(PROVIDED MATERIAL):
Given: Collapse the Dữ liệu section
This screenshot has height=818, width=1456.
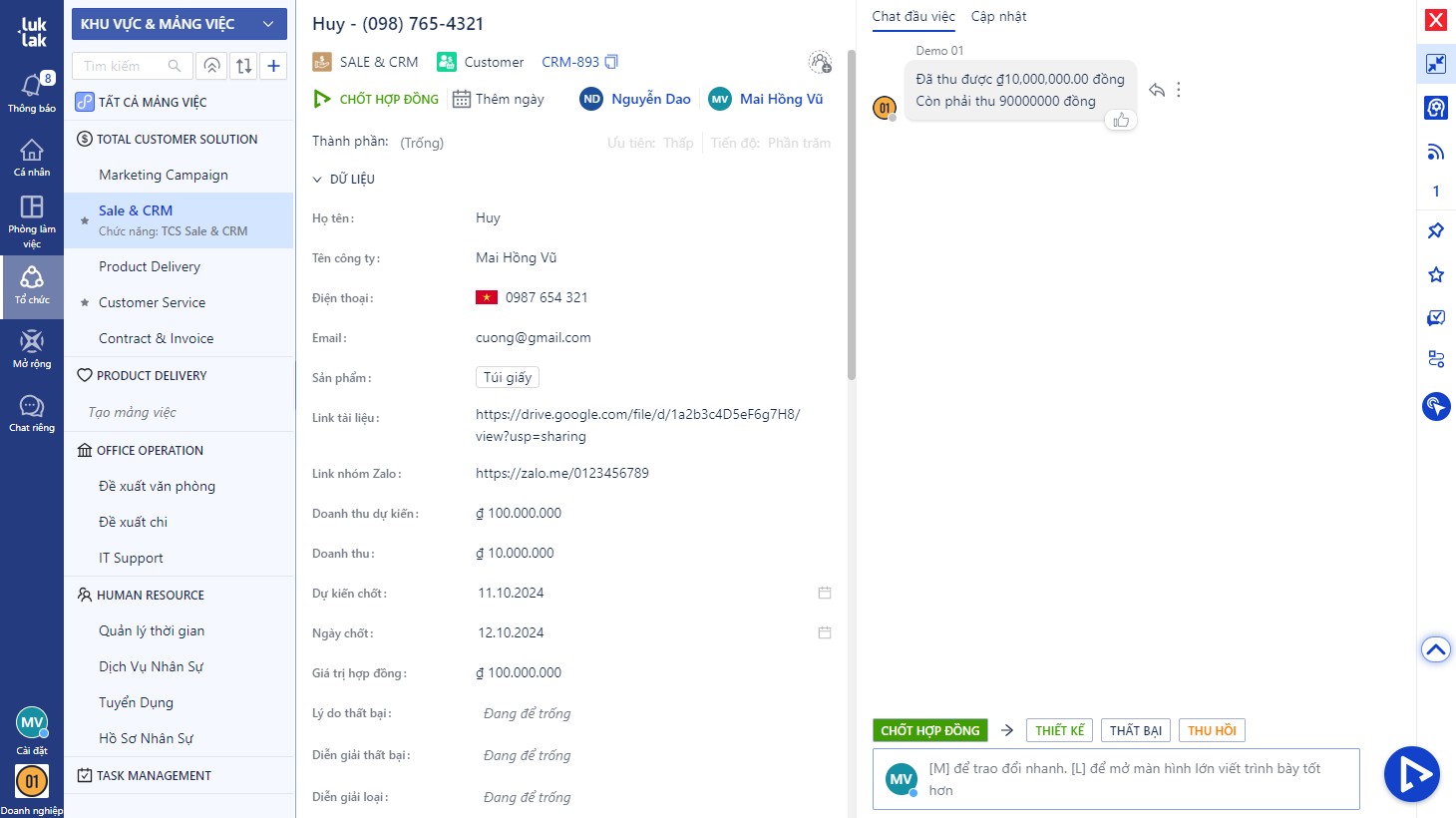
* * *
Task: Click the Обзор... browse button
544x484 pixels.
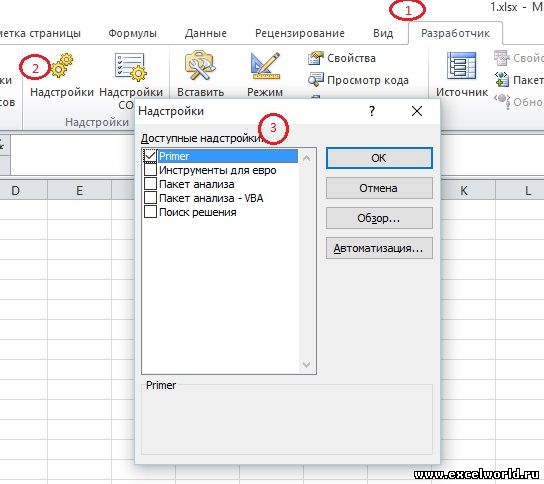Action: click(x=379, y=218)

(CHALLENGE):
Copy out the listing above word for word, from the line containing "Given: Collapse the Dữ liệu section" through the line containing "This screenshot has height=818, width=1456.", including both of those lines.

(COMPLETE ANSWER):
Given: Collapse the Dữ liệu section
This screenshot has height=818, width=1456.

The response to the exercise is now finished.